# What is expected:
Output the listing as a Markdown table with the columns Row and Entry, starting at its first line and ending with the line that contains "Action: 203,565". Number each row and leave out blank lines.

- - -

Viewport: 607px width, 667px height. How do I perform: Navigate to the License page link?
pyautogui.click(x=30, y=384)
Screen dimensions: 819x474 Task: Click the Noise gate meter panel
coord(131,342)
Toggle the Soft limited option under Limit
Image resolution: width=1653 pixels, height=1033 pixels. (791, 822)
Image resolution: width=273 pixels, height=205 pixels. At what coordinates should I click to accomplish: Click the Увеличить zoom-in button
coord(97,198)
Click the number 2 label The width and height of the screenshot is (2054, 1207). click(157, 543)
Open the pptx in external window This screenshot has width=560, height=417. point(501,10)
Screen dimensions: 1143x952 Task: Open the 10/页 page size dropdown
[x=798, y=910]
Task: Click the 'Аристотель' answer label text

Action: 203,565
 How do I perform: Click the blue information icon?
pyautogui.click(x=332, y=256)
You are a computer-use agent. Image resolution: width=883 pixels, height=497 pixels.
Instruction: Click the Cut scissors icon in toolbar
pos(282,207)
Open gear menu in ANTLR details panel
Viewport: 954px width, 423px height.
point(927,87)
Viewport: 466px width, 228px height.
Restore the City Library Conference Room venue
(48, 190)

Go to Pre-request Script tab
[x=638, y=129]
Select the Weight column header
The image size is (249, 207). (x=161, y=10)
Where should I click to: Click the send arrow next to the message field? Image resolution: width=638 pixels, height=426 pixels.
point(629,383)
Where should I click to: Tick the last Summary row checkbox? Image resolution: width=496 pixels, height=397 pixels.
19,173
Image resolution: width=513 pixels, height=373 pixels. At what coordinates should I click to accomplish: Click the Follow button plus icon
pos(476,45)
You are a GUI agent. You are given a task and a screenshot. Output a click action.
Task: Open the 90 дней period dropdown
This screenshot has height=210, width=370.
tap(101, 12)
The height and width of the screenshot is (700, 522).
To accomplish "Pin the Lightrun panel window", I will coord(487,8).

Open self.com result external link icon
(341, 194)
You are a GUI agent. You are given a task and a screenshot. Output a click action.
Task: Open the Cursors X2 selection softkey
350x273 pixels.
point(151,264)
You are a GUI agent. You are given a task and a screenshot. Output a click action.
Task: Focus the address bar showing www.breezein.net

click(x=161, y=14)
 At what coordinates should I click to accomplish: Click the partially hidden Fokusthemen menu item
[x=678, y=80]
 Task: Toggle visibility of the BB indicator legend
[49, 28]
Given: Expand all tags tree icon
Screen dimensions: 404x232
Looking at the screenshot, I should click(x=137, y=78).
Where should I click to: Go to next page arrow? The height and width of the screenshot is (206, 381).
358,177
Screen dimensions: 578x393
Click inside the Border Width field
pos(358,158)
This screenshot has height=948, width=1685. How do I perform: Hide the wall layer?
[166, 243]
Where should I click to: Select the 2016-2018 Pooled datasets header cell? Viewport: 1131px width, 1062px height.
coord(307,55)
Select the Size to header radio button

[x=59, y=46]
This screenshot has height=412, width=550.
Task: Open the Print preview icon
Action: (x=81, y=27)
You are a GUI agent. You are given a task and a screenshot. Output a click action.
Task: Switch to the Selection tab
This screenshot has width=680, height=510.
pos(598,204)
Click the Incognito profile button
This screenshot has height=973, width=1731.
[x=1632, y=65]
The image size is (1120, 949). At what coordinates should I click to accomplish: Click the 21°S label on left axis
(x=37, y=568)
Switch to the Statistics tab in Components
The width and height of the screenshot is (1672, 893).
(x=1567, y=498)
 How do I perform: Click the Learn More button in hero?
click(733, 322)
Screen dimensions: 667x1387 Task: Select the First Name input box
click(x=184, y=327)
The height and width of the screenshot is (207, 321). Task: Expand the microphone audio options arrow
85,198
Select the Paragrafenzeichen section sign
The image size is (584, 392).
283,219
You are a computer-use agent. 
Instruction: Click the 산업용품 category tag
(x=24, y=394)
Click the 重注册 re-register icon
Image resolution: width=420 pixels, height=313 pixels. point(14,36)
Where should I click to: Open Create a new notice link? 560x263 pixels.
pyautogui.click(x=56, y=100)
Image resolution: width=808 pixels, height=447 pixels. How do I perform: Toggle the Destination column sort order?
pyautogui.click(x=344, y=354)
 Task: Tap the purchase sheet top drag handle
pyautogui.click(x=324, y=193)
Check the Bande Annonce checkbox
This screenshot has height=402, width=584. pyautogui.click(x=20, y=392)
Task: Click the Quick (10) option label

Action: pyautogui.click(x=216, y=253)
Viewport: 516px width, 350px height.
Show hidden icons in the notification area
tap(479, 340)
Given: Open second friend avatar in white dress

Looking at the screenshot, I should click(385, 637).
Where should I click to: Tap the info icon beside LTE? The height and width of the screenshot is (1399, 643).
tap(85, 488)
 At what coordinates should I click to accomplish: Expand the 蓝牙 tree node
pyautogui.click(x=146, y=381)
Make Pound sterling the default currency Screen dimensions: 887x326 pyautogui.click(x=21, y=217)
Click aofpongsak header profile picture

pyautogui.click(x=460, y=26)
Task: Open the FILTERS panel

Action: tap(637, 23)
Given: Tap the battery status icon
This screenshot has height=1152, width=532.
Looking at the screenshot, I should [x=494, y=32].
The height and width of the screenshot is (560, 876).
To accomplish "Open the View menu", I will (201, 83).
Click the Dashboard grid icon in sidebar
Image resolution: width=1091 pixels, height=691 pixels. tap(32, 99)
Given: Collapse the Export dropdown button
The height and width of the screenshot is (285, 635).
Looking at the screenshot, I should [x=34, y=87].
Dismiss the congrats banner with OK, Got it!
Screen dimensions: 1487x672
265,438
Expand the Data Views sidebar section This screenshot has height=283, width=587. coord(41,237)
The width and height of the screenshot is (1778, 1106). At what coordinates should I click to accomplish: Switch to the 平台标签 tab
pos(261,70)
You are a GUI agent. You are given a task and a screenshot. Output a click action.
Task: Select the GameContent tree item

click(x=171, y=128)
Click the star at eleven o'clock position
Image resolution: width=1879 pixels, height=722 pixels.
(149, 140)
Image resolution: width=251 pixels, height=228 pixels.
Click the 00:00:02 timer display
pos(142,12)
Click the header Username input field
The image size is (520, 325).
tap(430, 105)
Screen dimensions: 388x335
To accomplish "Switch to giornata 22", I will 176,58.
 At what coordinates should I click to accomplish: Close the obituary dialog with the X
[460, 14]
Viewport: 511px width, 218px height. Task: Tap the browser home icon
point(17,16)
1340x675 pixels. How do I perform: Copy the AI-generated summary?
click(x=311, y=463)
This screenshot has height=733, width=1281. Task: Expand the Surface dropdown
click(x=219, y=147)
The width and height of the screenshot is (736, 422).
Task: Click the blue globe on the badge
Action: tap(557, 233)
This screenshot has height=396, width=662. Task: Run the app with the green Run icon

- - -

# Exercise response:
| Row | Entry |
|---|---|
| 1 | Viewport: 607px width, 667px height. How do I perform: Navigate to the License page link? |
| 2 | pyautogui.click(x=30, y=384) |
| 3 | Screen dimensions: 819x474 Task: Click the Noise gate meter panel |
| 4 | coord(131,342) |
| 5 | Toggle the Soft limited option under Limit |
| 6 | Image resolution: width=1653 pixels, height=1033 pixels. (791, 822) |
| 7 | Image resolution: width=273 pixels, height=205 pixels. At what coordinates should I click to accomplish: Click the Увеличить zoom-in button |
| 8 | coord(97,198) |
| 9 | Click the number 2 label The width and height of the screenshot is (2054, 1207). click(157, 543) |
| 10 | Open the pptx in external window This screenshot has width=560, height=417. point(501,10) |
| 11 | Screen dimensions: 1143x952 Task: Open the 10/页 page size dropdown |
| 12 | [x=798, y=910] |
| 13 | Task: Click the 'Аристотель' answer label text |
| 14 | Action: 203,565 |